Objective: Print every item below word for word, and leave the pictures out of your copy.

Supplied records:
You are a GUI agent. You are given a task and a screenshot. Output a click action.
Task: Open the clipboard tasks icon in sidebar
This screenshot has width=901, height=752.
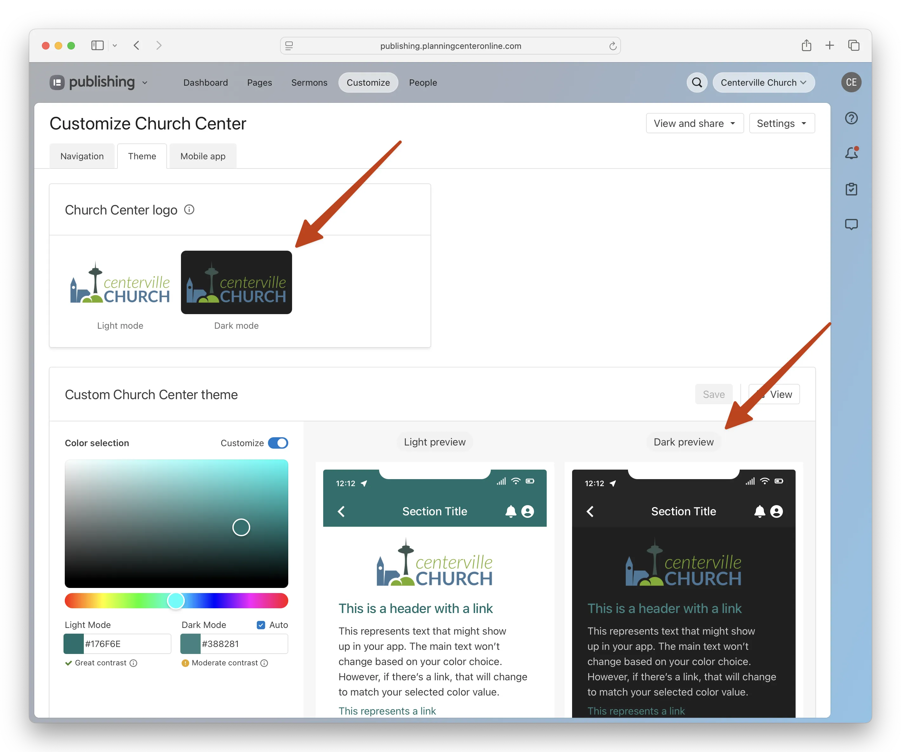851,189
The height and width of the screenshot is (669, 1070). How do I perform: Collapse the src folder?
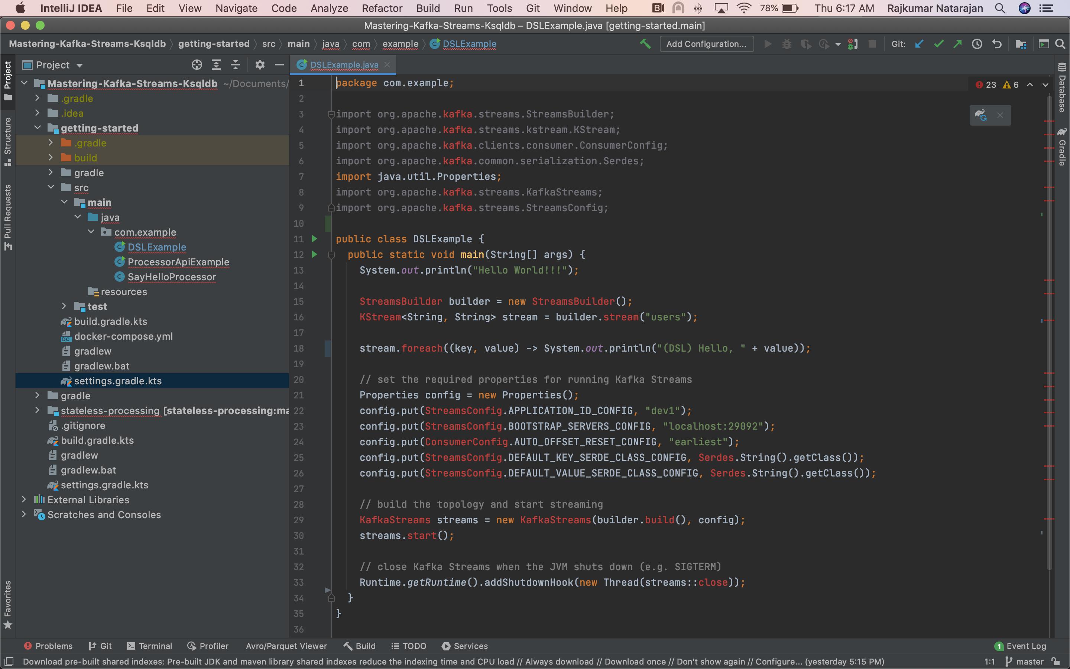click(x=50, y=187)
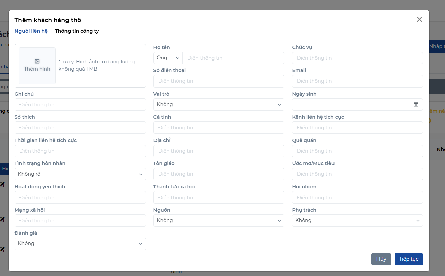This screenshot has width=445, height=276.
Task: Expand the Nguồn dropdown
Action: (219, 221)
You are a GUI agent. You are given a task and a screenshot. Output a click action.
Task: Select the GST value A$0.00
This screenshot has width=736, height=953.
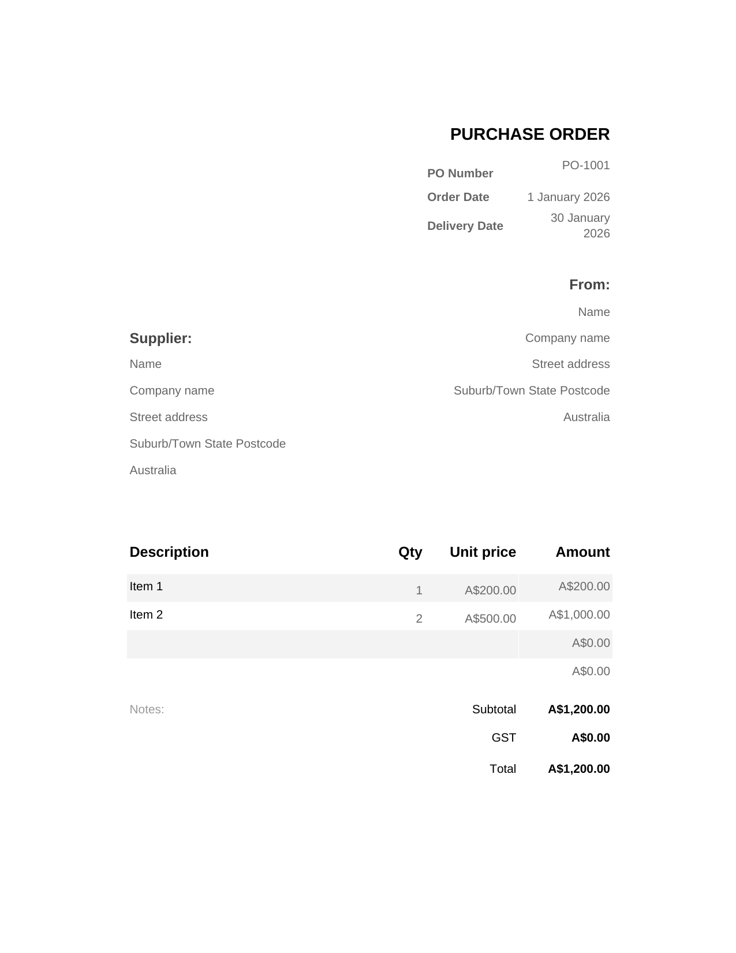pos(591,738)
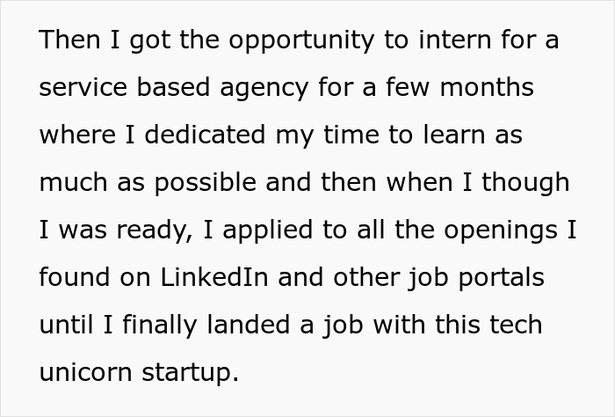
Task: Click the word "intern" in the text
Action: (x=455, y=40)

Answer to this exercise:
You are a GUI agent. You are given a task and a screenshot. Output a click action.
Task: Open the clipboard tasks icon in sidebar
This screenshot has width=901, height=752.
851,189
The height and width of the screenshot is (669, 1070). How do I perform: Collapse the src folder?
click(x=50, y=187)
This screenshot has width=445, height=276.
Task: Expand the Nguồn dropdown
Action: (219, 221)
You are a GUI agent. You are given a task and a screenshot. Output a click action.
Task: Select the GST value A$0.00
This screenshot has width=736, height=953.
pos(591,738)
Task: Click the word "intern" in the text
Action: (x=455, y=40)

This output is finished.